EXERCISE OBJECTIVE: Drop all pictures and repeat exactly the lines from the line holding "Choose Chave from the Novo submenu" through the end of the records.

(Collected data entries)
==============================

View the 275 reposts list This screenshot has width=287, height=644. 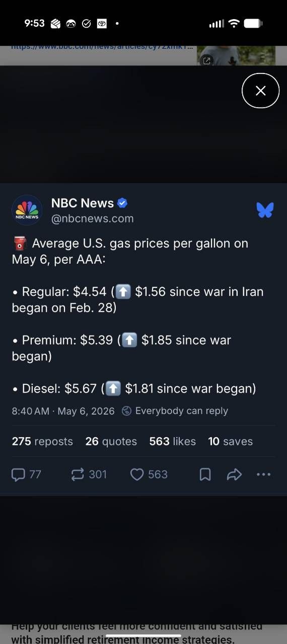(42, 441)
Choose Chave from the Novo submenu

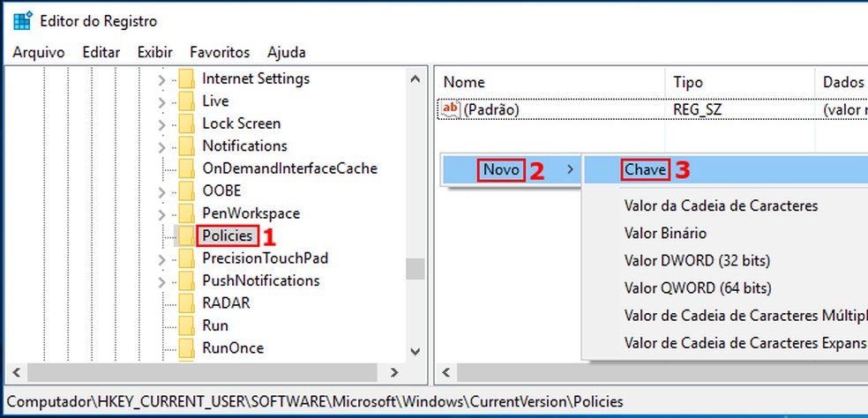point(645,169)
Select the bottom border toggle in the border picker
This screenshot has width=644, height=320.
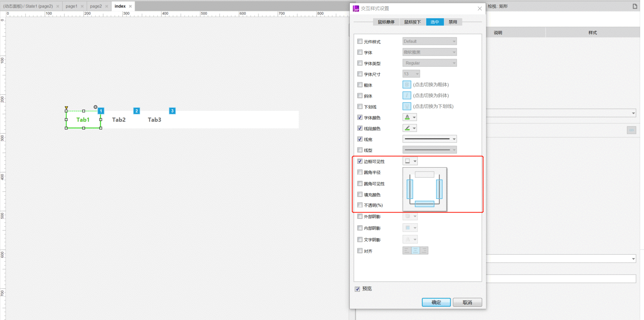(425, 204)
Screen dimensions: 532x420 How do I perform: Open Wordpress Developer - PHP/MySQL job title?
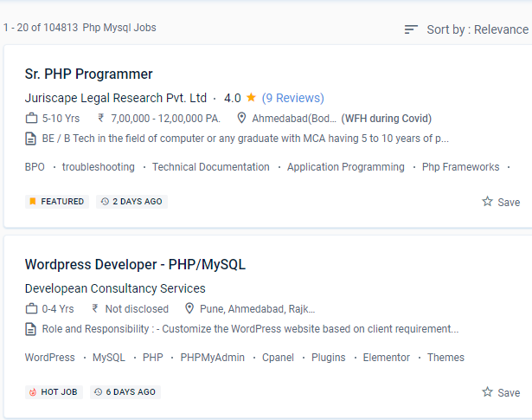135,264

==============================

EXERCISE ANSWER:
Choose Chave from the Novo submenu

point(645,169)
Select the bottom border toggle in the border picker
This screenshot has width=644, height=320.
(425, 204)
Screen dimensions: 532x420 How do I perform: Open Wordpress Developer - PHP/MySQL job title?
135,264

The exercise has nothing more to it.